Monday, April 03, 2006

Squadron Flies Last Mission on C-5 Galaxy

Squadron Flies Last Mission on C-5 Galaxy
By Ian Thompson

The crew that flew the last local C-5 mission for the 21st Airlift Squadron were hosed down per tradition on arrival at Travis AFB on Friday. (Ian Thompson/ Daily Republic)

TRAVIS AFB - The 21st Airlift Squadron's last mission flying a C-5 Galaxy transport ended Friday amid streams of water as fellow squadron members soaked the crew.

It was a traditional, unofficial farewell to the aircraft that the squadron flew since 1993 before it took up flying a new bird - the C-17 Globemaster III transport.

"I enjoyed this plane. I enjoy getting on this plane every time," said 21st AS commander Lt. Col. Paul Pollmiller, who commanded the squadron's last C-5 mission. "But we are also looking to move the C-17 forward."

The squadron flew its last overseas mission in a C-5 early in March, which took the aircraft around the world, dropping supplies in Iraq, collecting Marines in Hyderbad, India, and picking up two helicopters in Hawaii.

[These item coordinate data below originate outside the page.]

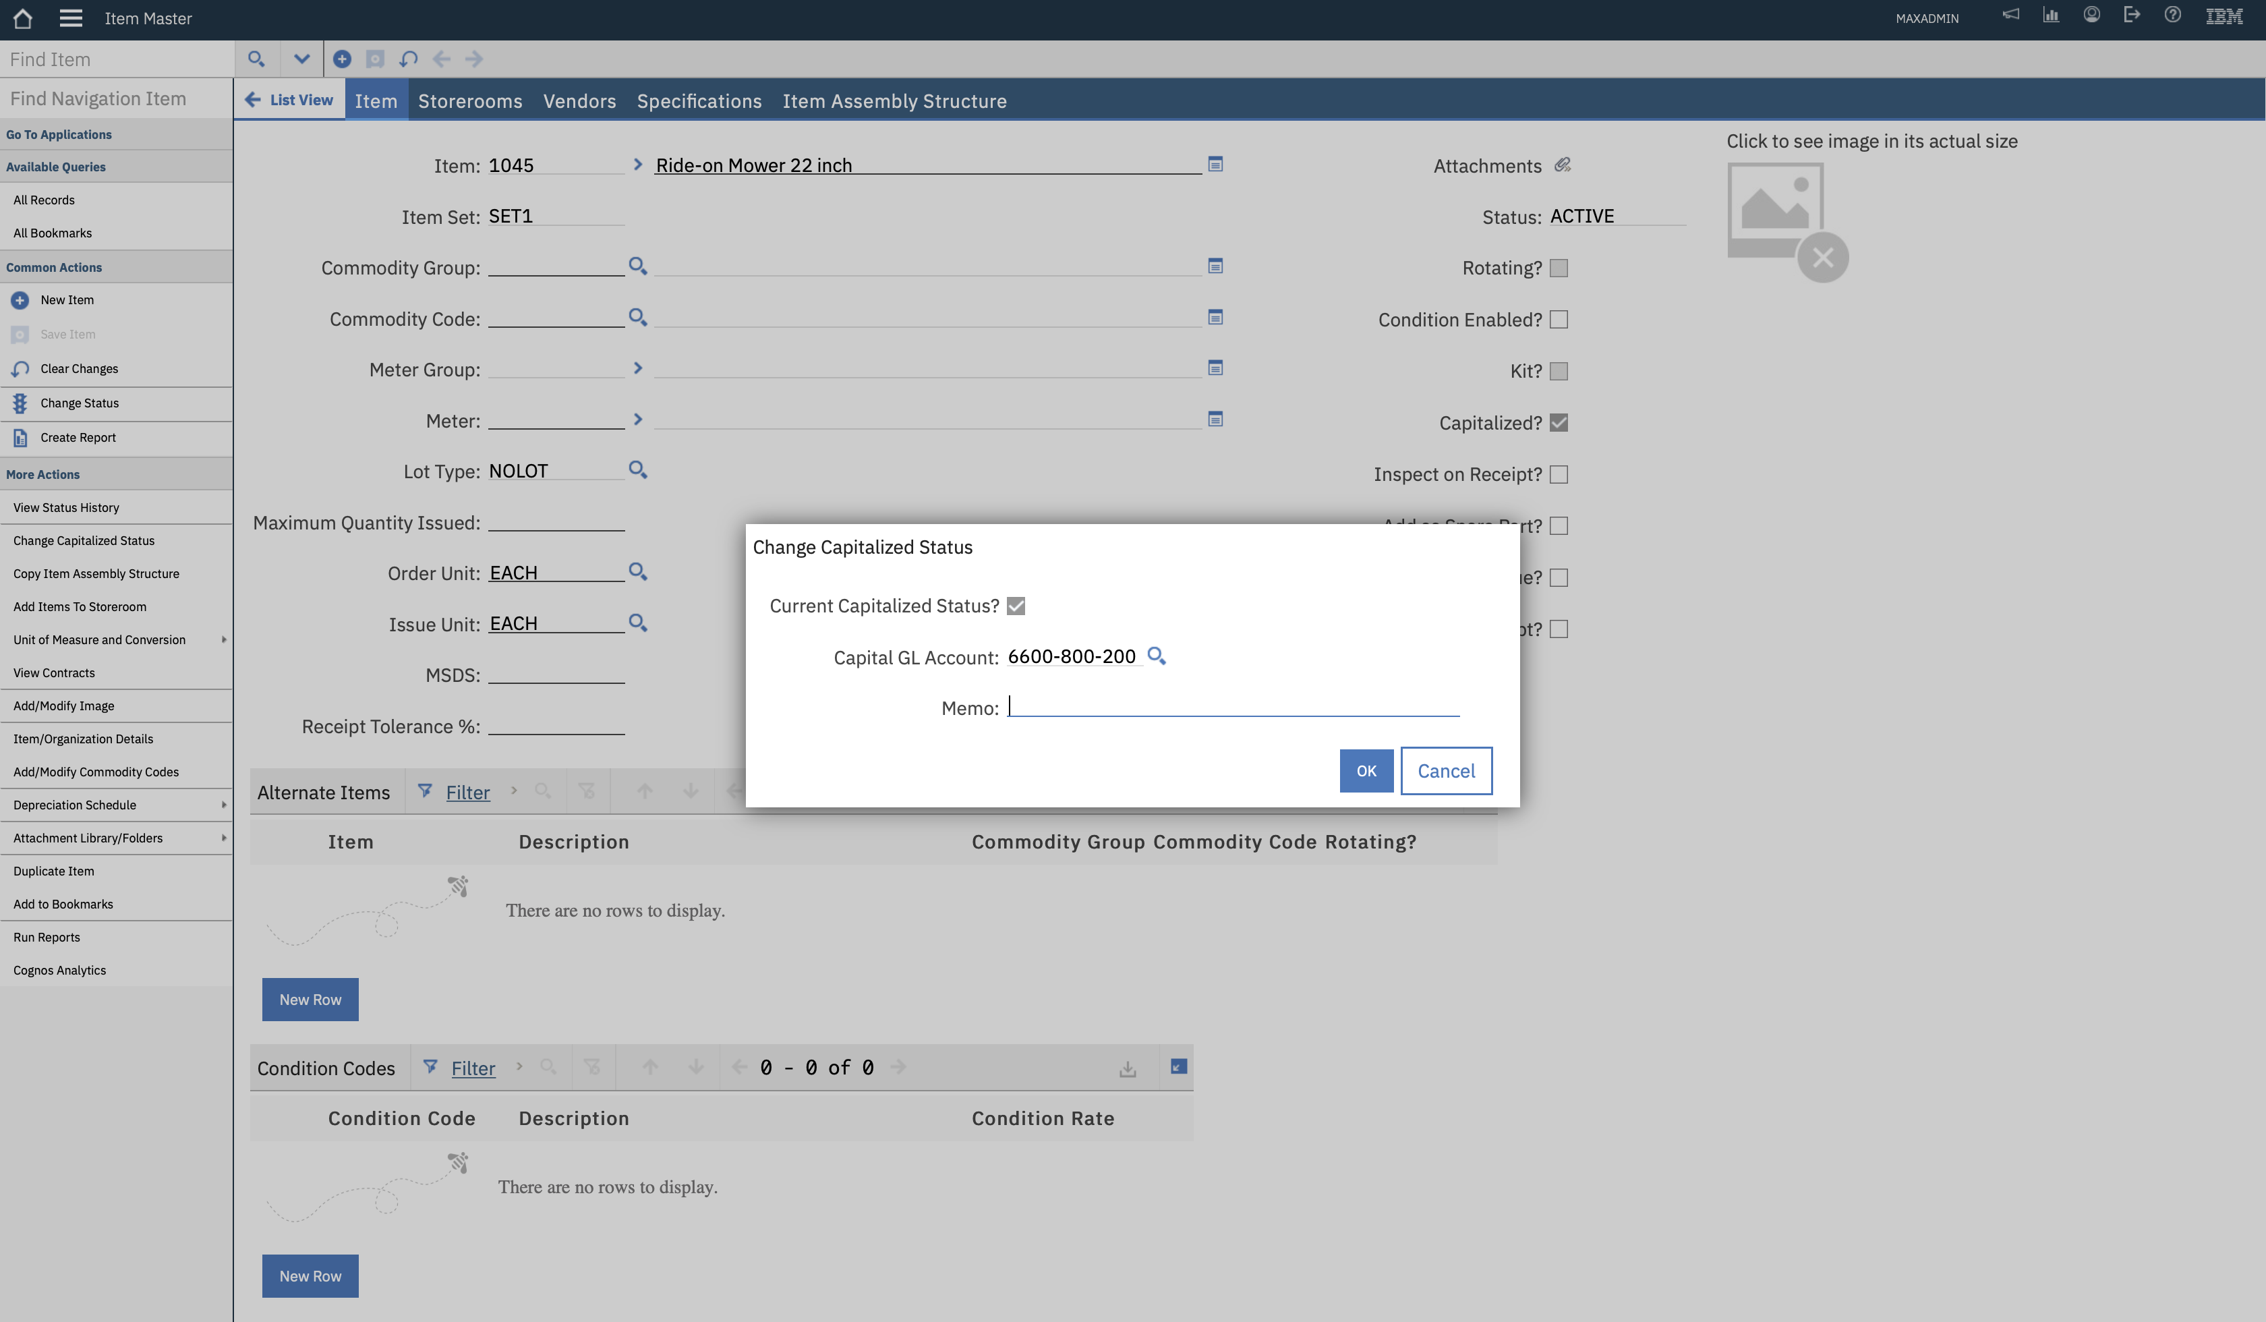Uncheck the Capitalized? checkbox
This screenshot has height=1322, width=2266.
pyautogui.click(x=1558, y=422)
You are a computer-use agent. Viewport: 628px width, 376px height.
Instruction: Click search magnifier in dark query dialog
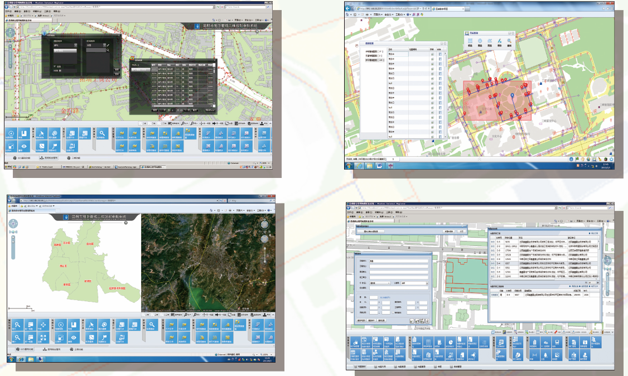click(107, 50)
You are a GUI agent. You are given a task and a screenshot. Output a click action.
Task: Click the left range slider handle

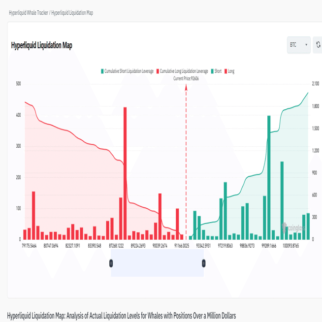(111, 263)
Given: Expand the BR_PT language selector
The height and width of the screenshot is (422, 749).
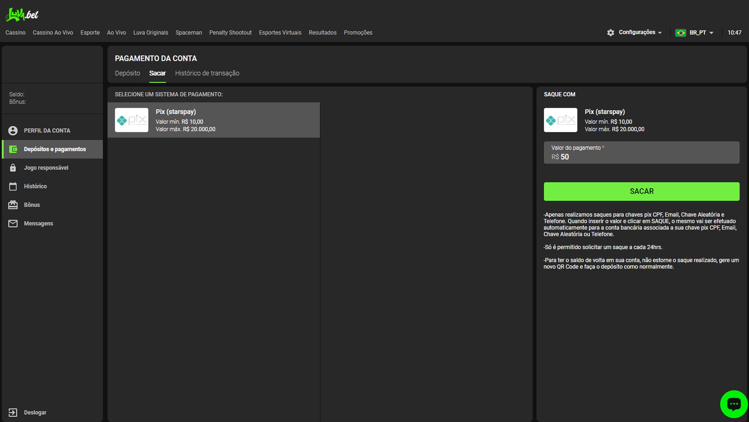Looking at the screenshot, I should tap(695, 32).
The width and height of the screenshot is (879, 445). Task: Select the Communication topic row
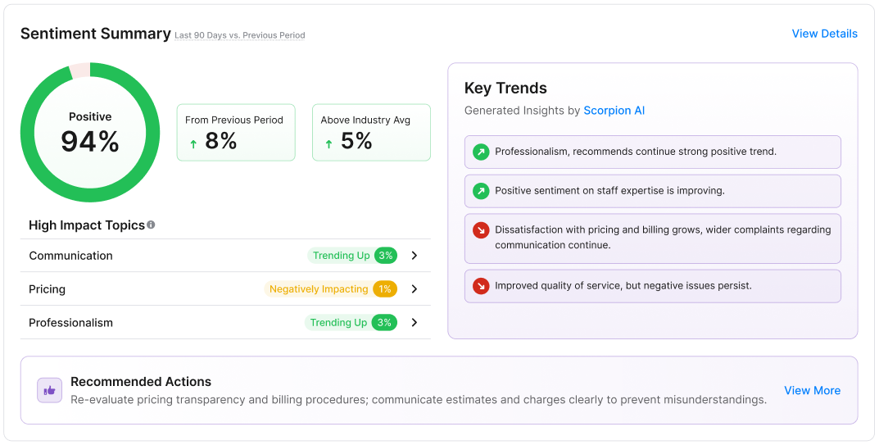coord(164,256)
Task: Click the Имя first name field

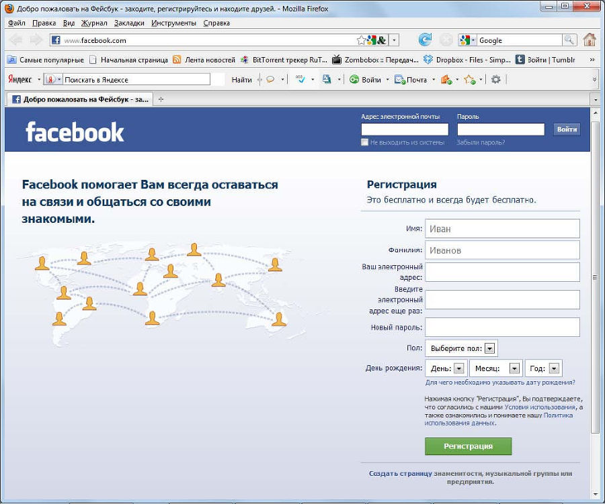Action: click(x=502, y=229)
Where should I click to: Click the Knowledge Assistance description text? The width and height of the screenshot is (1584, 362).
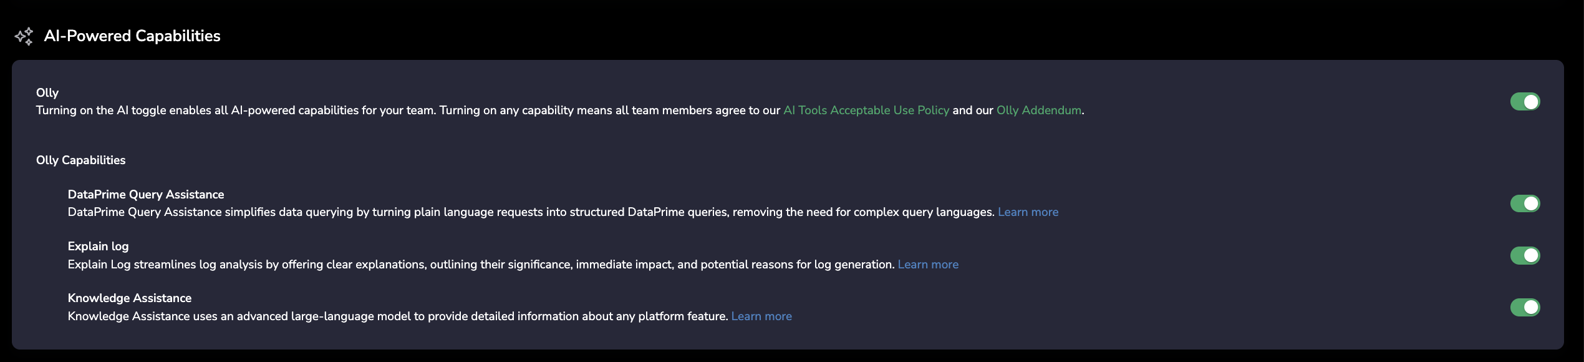[x=397, y=316]
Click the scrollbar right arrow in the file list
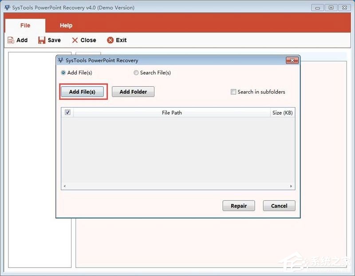355x276 pixels. click(x=291, y=186)
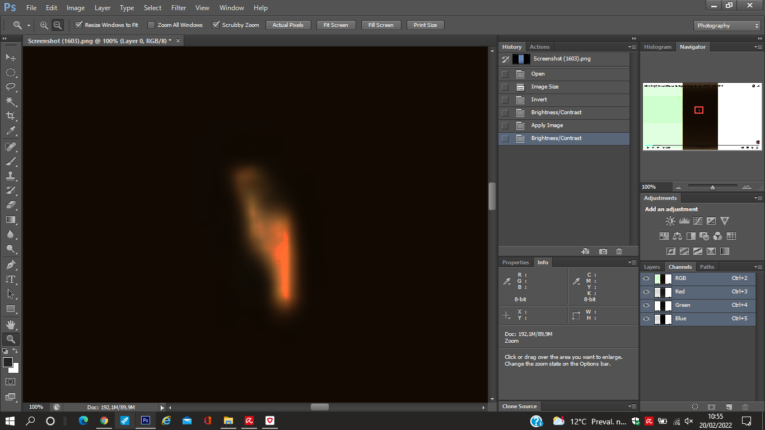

On Friday, Pollmiller took the helm of the last C-5 mission, which involved practicing air refuelings, take-offs and landings before taxiing in under streams of water slot into the air by Travis firefighting trucks.

"It is a bittersweet moment," 21st AS operations officer Lt. Col. Christopher Bingham said, adding that the C-5s and squadron members who flew them "did amazing things over the years."

Most of the squadron's aircrew who are trained to fly C-5s have already transferred to the base's other C-5 squadron or transferred to other bases. The 21st will make the formal transition to a C-17 squadron on Monday.

The Reservists of the 301st AS, which is also changing from C-5s to C-17s, have been retraining to fly Globemasters for a year and some of them are already flying missions on C-17s located at other bases.

Travis is expected to get the first of 13 C-17s in late July with the rest arriving over the next three years.

The base, which had 34 C-5s stationed here two years ago, is in the process of being cut back to having only 16 left that will be flown by the remaining active-duty and Reserve C-5 squadrons.

The older C-5s that are leaving Travis are being sent to Air Force Reserve and Air National Guard units stationed elsewhere in the country.

More than $250 million already has been spent to build the support facilities and infrastructure needed to support the Globemaster squadron, ranging from maintenance facilities to a squadron operations center.